Safety experts have begun a major investigation into why a cable car crashed in the Scottish Highlands injuring five people.
Four of the victims, including a three-year-old girl, are still being treated in hospital.
A 52-year-old man was in a "serious but stable" condition on Friday afternoon.
A gondola at the Nevis Range, near Fort William, malfunctioned and crashed into another car behind it before falling 30ft to the ground on Thursday.
The Nevis Range said three people were in the first gondola which fell and two people in the other.
A large rescue operation was launched after the crash on Thursday afternoon.
Two military helicopters - one from the Royal Navy - an air ambulance, four ambulance crews, police, fire brigade and a mountain rescue team were sent to the scene.
The casualties were flown off the mountain to Belford Hospital in Fort William.
On Thursday night, a 52-year-old man from Totnes, Devon, was airlifted to Glasgow's Southern General hospital suffering from serious chest injuries.
He had been on the hospital's critical list, but was described as "serious but stable" on Friday afternoon.
His son, 24, was discharged from hospital in Fort William.
The three-year-old girl and her parents were transferred to Raigmore Hospital in Inverness.

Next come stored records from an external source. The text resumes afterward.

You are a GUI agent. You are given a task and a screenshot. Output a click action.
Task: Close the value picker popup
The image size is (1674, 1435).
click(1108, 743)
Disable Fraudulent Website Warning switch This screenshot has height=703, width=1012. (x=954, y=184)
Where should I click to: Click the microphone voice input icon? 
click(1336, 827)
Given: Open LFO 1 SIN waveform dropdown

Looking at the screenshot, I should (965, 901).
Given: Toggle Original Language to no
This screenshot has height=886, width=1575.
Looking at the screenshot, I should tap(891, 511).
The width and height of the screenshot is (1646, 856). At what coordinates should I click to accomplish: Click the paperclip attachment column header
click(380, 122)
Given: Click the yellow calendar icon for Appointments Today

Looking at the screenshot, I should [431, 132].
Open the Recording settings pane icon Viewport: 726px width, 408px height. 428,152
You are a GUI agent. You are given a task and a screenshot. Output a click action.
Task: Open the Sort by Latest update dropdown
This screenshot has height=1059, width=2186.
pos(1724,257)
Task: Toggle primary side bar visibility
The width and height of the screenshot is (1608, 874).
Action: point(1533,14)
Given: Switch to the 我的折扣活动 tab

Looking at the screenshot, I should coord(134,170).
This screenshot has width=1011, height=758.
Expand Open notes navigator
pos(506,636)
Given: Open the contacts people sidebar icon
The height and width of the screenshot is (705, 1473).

No details have been released on the youngster's condition, but her mother was described as "comfortable" and father "stable".
A spokeswoman for Belford Hospital said the girl was suffering from a "lower limb injury" and her father had facial and spinal injuries.
Marian Austen, the Nevis Range's managing director, said: "The incident involved two gondolas coming down the mountain.
"One of them malfunctioned and it hit the other gondola before falling down.
"We believe three people were in the first gondola which fell, and two people were in the other one."
Police and the Health and Safety Executive have launched an investigation into the accident.
Doppelmayr, which manufactured the Nevis Range system, will also send two investigators.
The company operates in more than 30 countries and provides 150 similar systems, which it said were reliable.
Christoff Hinteregger, technical director, said one possibility which would be examined was a possible fault with the device which attaches the car to the cable.
He said: "At the moment there are two possibilities - that something was wrong with the grip, the part which attaches the cabin on to the cable.
"Or that there was a fault with the mechanism which controls the grip. It could also be a combination of both."
Mr Hinteregger said Doppelmayr was not responsible for the maintenance, service or operation of the system.
One eyewitness, Paul Goddard, told BBC Radio's Good Morning Scotland programme: "It was really the noise at the start that I heard, the crash, and we looked round and there was someone falling from one of the gondolas.
"So I ran down from the top of the hill to where it had actually happened.
"There was a young kid, I think she was three years old, on the ground next to her mum and there was another older gentleman on the ground as well."
In a statement, the Nevis Range said the incident happened 500m from the top station at 1530 BST on Thursday.
The cable car system is made up of 80 six-seater cabins running on a continuous 4.6km steel cable and after the incident the system was halted, leaving many people stranded in the gondolas.
An RAF spokesman said a Navy helicopter had rescued the five injured people and 110 others who had been stranded in the cable cars and at the gondola stations.
A local mountain expert said a new cable had been fitted to the system this year.
Lochaber councillor Drew McFarlane Slack said that local people were used to mountain life and were geared up to respond to incidents when they occur.
Witnesses reported seeing victims thrown to the ground
He said: "We have to examine what's gone wrong, what has failed here and learn the lessons from it.
"However, today people will be climbing up Ben Nevis, people will be climbing in Glencoe and we've got to make sure that we understand the risks involved and make sure we have the people on the ground to help them if something happens."
Mr McFarlane Slack said he was sure the area would not be adversely affected in its drive to become recognised as the outdoor sporting capital of the UK.
The gondolas involved are suspended from the cable and are held on by large clamps. As the gondola enters the base or top station, the clamps open, releasing the car.
The journey up and down takes between 12 and 15 minutes each way.
The system is the only one of its kind in Britain and was originally built 12 years ago to transport skiers up Aonach Mor.